Reducing $h(\alpha)$ modulo $\mathfrak{m}_K$ gives $\bar{h}(\bar{\alpha}) \neq 0$, so $h(\alpha) \notin \mathfrak{m}_K$, which means $|h(\alpha)| = 1$. In particular, $h(\alpha) \neq 0$, so $f'(\alpha) = h(\alpha) \neq 0$, confirming that $\alpha$ is a simple root of $f$.
[/step]
[step:Prove uniqueness of the lift]
Suppose $\alpha' \in \mathcal{O}_K$ is another root of $f$ with $\alpha' \equiv \bar{\alpha} \pmod{\mathfrak{m}_K}$. Since $f(\alpha') = 0$ and $f(x) = (x - \alpha) h(x)$, we have
\begin{align*}
0 = f(\alpha') = (\alpha' - \alpha) \cdot h(\alpha').
\end{align*}
We claim $h(\alpha') \neq 0$. Reducing modulo $\mathfrak{m}_K$: $\overline{h(\alpha')} = \bar{h}(\bar{\alpha}') = \bar{h}(\bar{\alpha}) \neq 0$ (using $\alpha' \equiv \bar{\alpha} \pmod{\mathfrak{m}_K}$ and the fact established above that $\bar{h}(\bar{\alpha}) \neq 0$). Therefore $h(\alpha') \notin \mathfrak{m}_K$, so $h(\alpha') \neq 0$.

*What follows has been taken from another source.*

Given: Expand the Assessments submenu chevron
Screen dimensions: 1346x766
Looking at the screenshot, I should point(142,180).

Since $\mathcal{O}_K$ is an integral domain (it is a subring of the field $K$), the equation $(\alpha' - \alpha) \cdot h(\alpha') = 0$ with $h(\alpha') \neq 0$ forces $\alpha' - \alpha = 0$, i.e., $\alpha' = \alpha$.
[guided]
Why must the lift be unique? Suppose two elements $\alpha, \alpha' \in \mathcal{O}_K$ both satisfy $f(\alpha) = f(\alpha') = 0$ and $\alpha \equiv \alpha' \equiv \bar{\alpha} \pmod{\mathfrak{m}_K}$.

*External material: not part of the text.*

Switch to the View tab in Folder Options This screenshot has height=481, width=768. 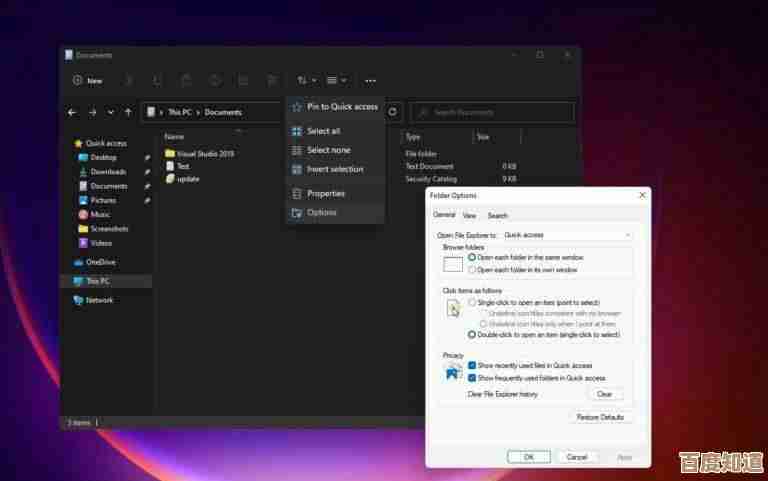click(x=469, y=215)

From the factorisation $f(x) = (x - \alpha) h(x)$, evaluating at $\alpha'$ gives $(\alpha' - \alpha) h(\alpha') = 0$. The key point is that $h(\alpha') \neq 0$: since $\alpha' \equiv \bar{\alpha} \pmod{\mathfrak{m}_K}$, the reduction of $h(\alpha')$ is $\bar{h}(\bar{\alpha})$, which is nonzero because we proved $\gcd(x - \bar{\alpha}, \bar{h}) = 1$.

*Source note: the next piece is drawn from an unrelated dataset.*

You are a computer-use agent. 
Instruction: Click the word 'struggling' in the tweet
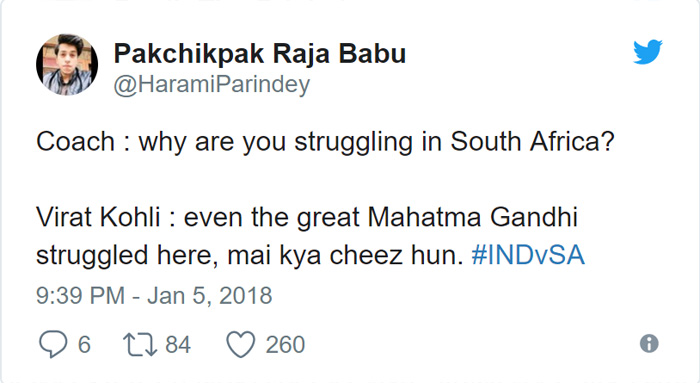tap(353, 143)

Since $K$ is a field, $\mathcal{O}_K \subset K$ is an integral domain, so the product $(\alpha' - \alpha) h(\alpha') = 0$ with $h(\alpha') \neq 0$ forces $\alpha' = \alpha$.
Note that the simplicity hypothesis is essential for uniqueness. If $\bar{\alpha}$ were a multiple root of $\bar{f}$, say of multiplicity $m \geq 2$, then $\bar{h}(\bar{\alpha}) = 0$, and we could not conclude $h(\alpha') \neq 0$. In that case, multiple lifts can exist: for example, $f(x) = x^2 - p$ over $\mathbb{Z}_p$ has the reduction $\bar{f}(x) = x^2$ with $\bar{\alpha} = 0$ a double root. For $p \neq 2$, this polynomial has no root in $\mathbb{Z}_p$ at all (the equation $x^2 = p$ has no solution since $|x|_p^2 = |p|_p = p^{-1}$ would require $|x|_p = p^{-1/2} \notin |K^\times|$). The corollary does not apply because $0$ is not a simple root of $\bar{f}$.
[/guided]
[/step]